Le projet, certes prometteur, n’a malheureusement pas connu que du bon, dès son début. Pour cause, la petite aventure dans laquelle s’était lancé ce jeune étudiant a failli être freinée avant même son commencement. Le tout a ainsi commencé lorsque Nadir, réalisateur du documentaire s’est tout bonnement vu confisquer son matériel pour ensuite effectuer lui-même quelques allers-retours entre certains bureaux de l’administration marocaine, dont ceux du Centre Cinématographique Marocain qui n’a jusqu’à présent pas levé un seul pouce pour ne serait-ce qu’encourager symboliquement le projet et son réalisateur. Les péripéties ou disons-les complications de l’affaire ne s’arrêteront pas là  : « Je me suis embarqué dans ce projet tout seul pour me permettre de m’immerger dans la foule et ainsi éviter de me faire remarquer. Cela n’a pas empêché que l’on me poursuive un jour jusqu’à ma voiture. » nous racontera, avec un certain regret, le jeune étudiant. Nonobstant cela, il outrepassera les petites difficultés en allant jusqu’à se procurer une petite caméra afin de ne pas trop attirer l’attention et la curiosité de quelques personnes de mauvaise foi.

Un sujet pas toujours facile à aborder

Pour cause, Nadir et sa caméra n’ont toujours pas eu de la part de quelques habitants des quartiers populaires, ce qu’ils voulaient. La peur prédominante ne pouvait que laisser de marbre tous ceux qui, pourtant, ont des choses à dire, à redire et surtout à dénoncer. «  J’ai utilisé ça pour avancer, et pour démontrer le rôle de la peur » nous confiera-t-il. Quant aux manifestations, Nadir note une volonté grandissante de la part de la foule d’aider, de parler, de se laisser filmer pour mieux faire passer l’information et pour alerter.

Cette peur n’était ainsi pas présente uniquement chez les habitants interrogés mais également chez le réalisateur qui avoue que cela a été sa plus grande difficulté, celle de surmonter sa propre auto-censure et toucher là où ça fait mal : Le silence et l’oubli que le film vient briser à jamais.

« J’ai presque tourné sans budget, j’ai ma caméra et mon ordinateur. »

Pour ce qui est du budget, le réalisateur ne rechigne pas à dire que le tout n’a été tourné qu’avec une modeste somme ne dépassant pas le millier de Dirhams.
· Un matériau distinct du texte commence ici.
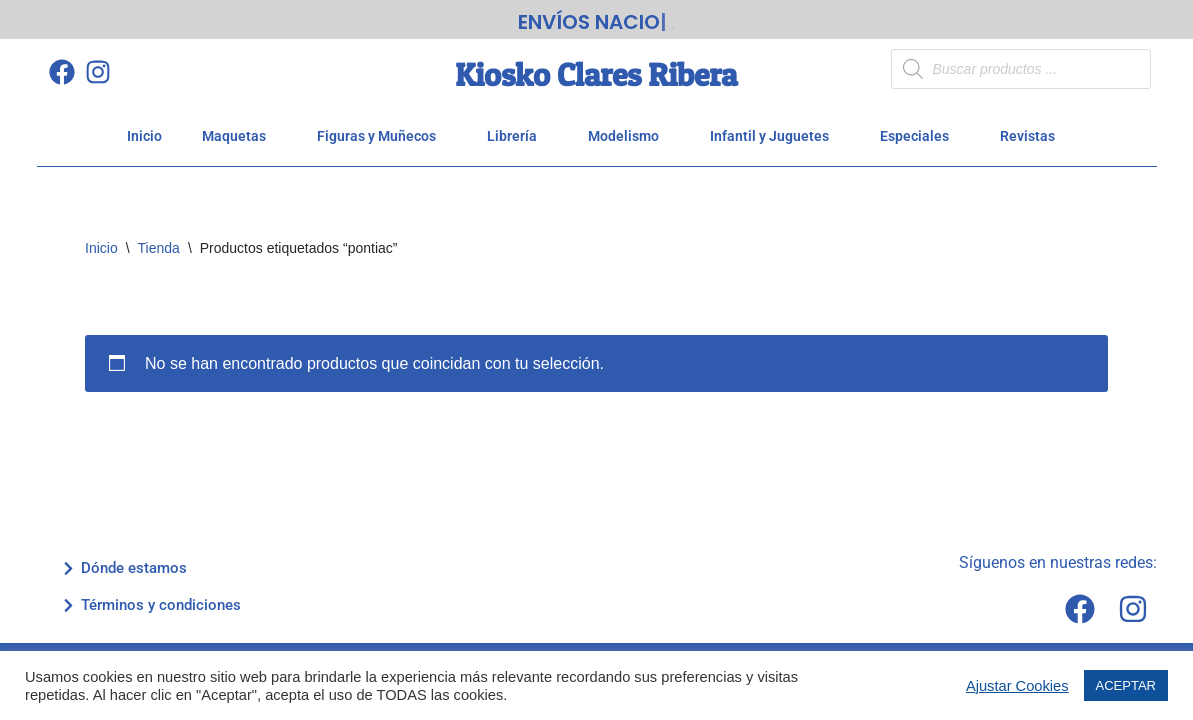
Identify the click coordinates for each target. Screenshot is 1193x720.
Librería (517, 136)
Son propre matériel d’étudiant et son ordinateur ont fait l’affaire. Même en ce qui concerne le son et la musique, ce n’est qu’un collègue à lui qui a accepté bénévolement d’arranger le tout. Même chose pour la traduction où quelques jeunes du mouvement 20 février se sont portés volontaires.

C’est ainsi que Nadir Bouhmouch signe ici son tout premier documentaire. L’étudiant qui est actuellement encore à l’université avec une double spécialité en film et en ISCOR (International Security and Conflict Resolution) á San Diego State University en Californie, est aussi activiste. Et quoi de plus étonnant aussi que de le voir président du groupe Amnesty International de sa propre université. Un petit parcours qui a toutes les chances de déboucher sur une grande carrière dans l’audiovisuel, chose dont nous avons grandement besoin étant donné les conjonctures actuelles où d’autres réalisateurs ont préféré parler de la pluie et du beau temps au lieu de braquer les projecteurs sur ce qu’il  y a de plus urgent, et de plus fondamental.

Rendez-vous alors, le 20 Février 2012, premier anniversaire du mouvement et où le film pourra être disponible sur son site officiel.